Texte fourni>

──────

Les parents peuvent aussi promouvoir la préparation à l’école en offrant aux enfants des jouets éducatifs et du matériel lié à la littératie, comme des livres et du matériel d’écriture. La présence de jouets et de matériel d’apprentissage à la maison est positivement reliée au développement cognitif et langagier subséquent des enfants.

Bien que la conversation entre parent et enfant n’ait pas été liée directement à la préparation à l’école, elle est liée à un niveau plus avancé de vocabulaire et d’habiletés syntaxiques.14 Ces aspects sont, en retour, des prédicteurs significatifs des compétences ultérieures en littératie; le vocabulaire au cours des années préscolaires est lié aux aptitudes en compréhension de la lecture en troisième année.15 En conséquence, les conversations entre parents et jeunes enfants peuvent faciliter la préparation à l’école en contribuant au développement des compétences linguistiques des enfants.16 À l’inverse, la recherche a démontré qu’un taux élevé d’interdictions et de langage restreint (par ex., donner des ordres) est lié à un faible niveau de préparation scolaire sur les plans cognitif et comportemental.17,18 

Lacunes de la recherche

Alors que les interventions de promotion de la préparation scolaire destinées exclusivement aux parents mènent souvent à des améliorations des pratiques parentales et peuvent aussi entraîner des effets positifs sur le développement de l’enfant en général, l’illustration de liens spécifiques entre ces interventions et la préparation à l’école fait généralement défaut. Les programmes destinés aux parents d’enfants de moins de trois ans négligent fréquemment d’assurer un suivi longitudinal suffisant pour documenter clairement leurs impacts sur la préparation à l’école. Lorsque des liens avec la préparation à l’école sont mis en évidence, toutefois, ils sont souvent modestes et des effets peuvent être trouvés seulement pour certains sous-groupes. Par exemple, on a montré que seulement certains sous-groupes particuliers d’enfants tiraient des bénéfices, sur le plan de la préparation à l’école, du programme de partenariat infirmière-famille Nurse-Family Partnership, un programme de visites à domicile bien documenté destiné aux nouvelles mères provenant de milieux défavorisés.19 Plus de recherches seront nécessaires pour déterminer quelles interventions sont les plus appropriées et les plus utiles pour des enfants et des familles spécifiques.

──────

Données recueillies>

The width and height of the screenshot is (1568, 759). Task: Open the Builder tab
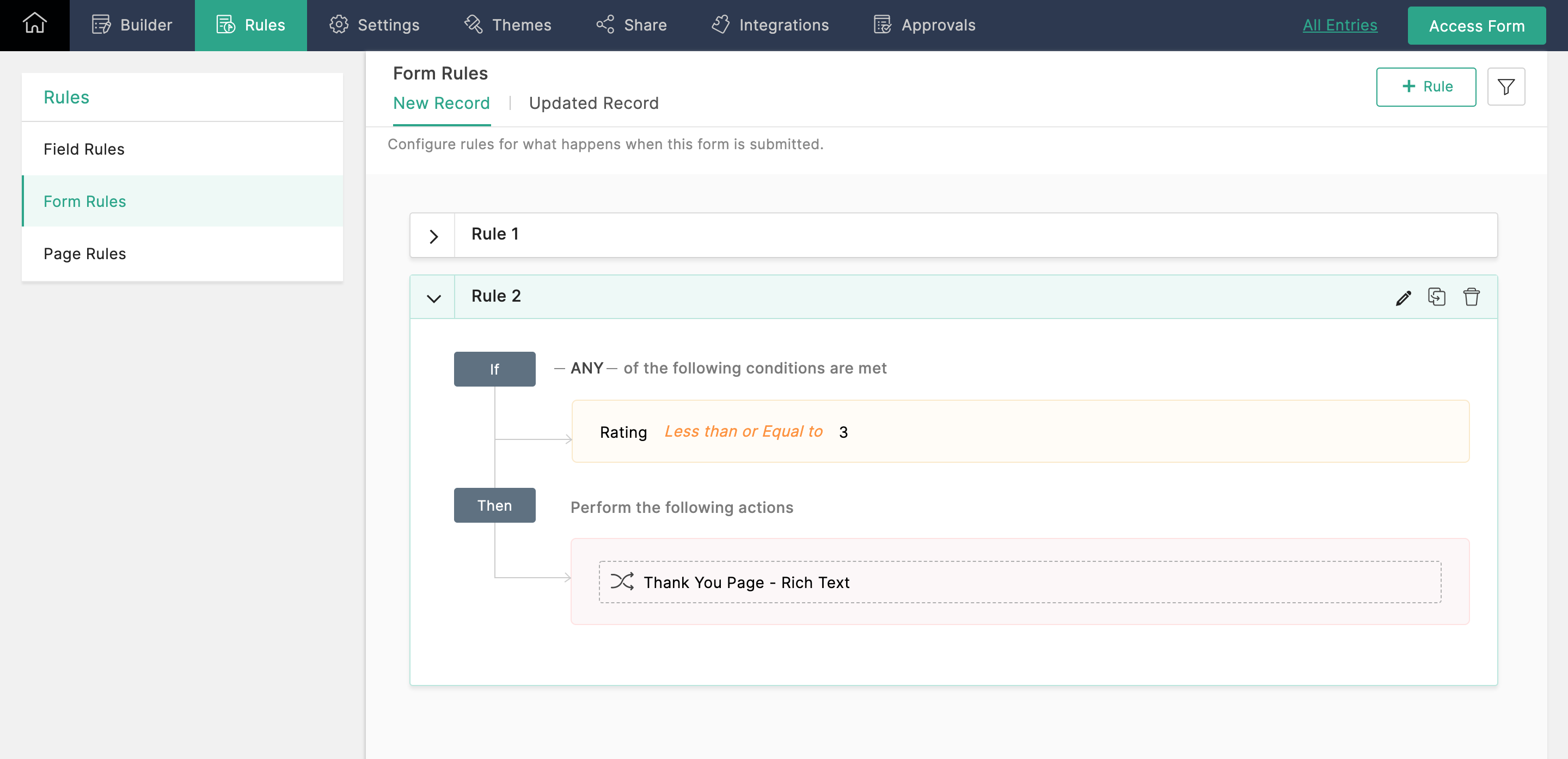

──────

Travail à faire>
A. D'après le texte sur la préparation à l'école, à quelles aptitudes le vocabulaire des années préscolaires est-il lié ?
B. Poursuivez le texte sur la préparation à l'école en partant de sa dernière phrase.

Réponses par tâche>
A. Il est lié aux aptitudes en compréhension de la lecture en troisième année.

B.
Conclusion

La recherche sur la préparation à l’école indique que certaines conduites parentales sont liées aux compétences développementales et comportementales des enfants et des résultats plus modestes lient ces compétences à la préparation à l’école. Des interactions chaleureuses et sensibles entre parents et enfants peuvent grandement atténuer les effets toxiques de la pauvreté et les risques posés par des caractéristiques adverses comme une naissance prématurée. Les interactions parent-enfant qui impliquent des jeux partagés, la lecture de livres et des conversations complexes, ainsi que l’utilisation de jouets posant des défis cognitifs et d’autre matériel de prélittératie semblent faciliter le développement du langage, l’autorégulation, le contrôle de l’attention et l’implication dans l’apprentissage. Ces facteurs, en retour, ouvrent la voie à une préparation réussie à l’école. L’adaptation scolaire des enfants peut aussi être facilitée lorsqu’il existe un partenariat positif entre l’école et la maison et lorsque les parents peuvent compléter l’apprentissage fait en classe avec des expériences d’apprentissage positives à la maison. Les pratiques parentales impliquant une discipline sévère, des interactions incohérentes ou coercitives entre parents et enfants et un manque d’échanges verbaux complexes peuvent contribuer à des déficits sur le plan de la préparation scolaire. Les interventions de promotion de la préparation à l’école destinées exclusivement aux parents peuvent amener des changements de pratiques parentales menant à des améliorations du développement et du comportement des enfants, mais la recherche n’a pas toujours lié directement ces interventions à des améliorations sur le plan de la préparation à l’école.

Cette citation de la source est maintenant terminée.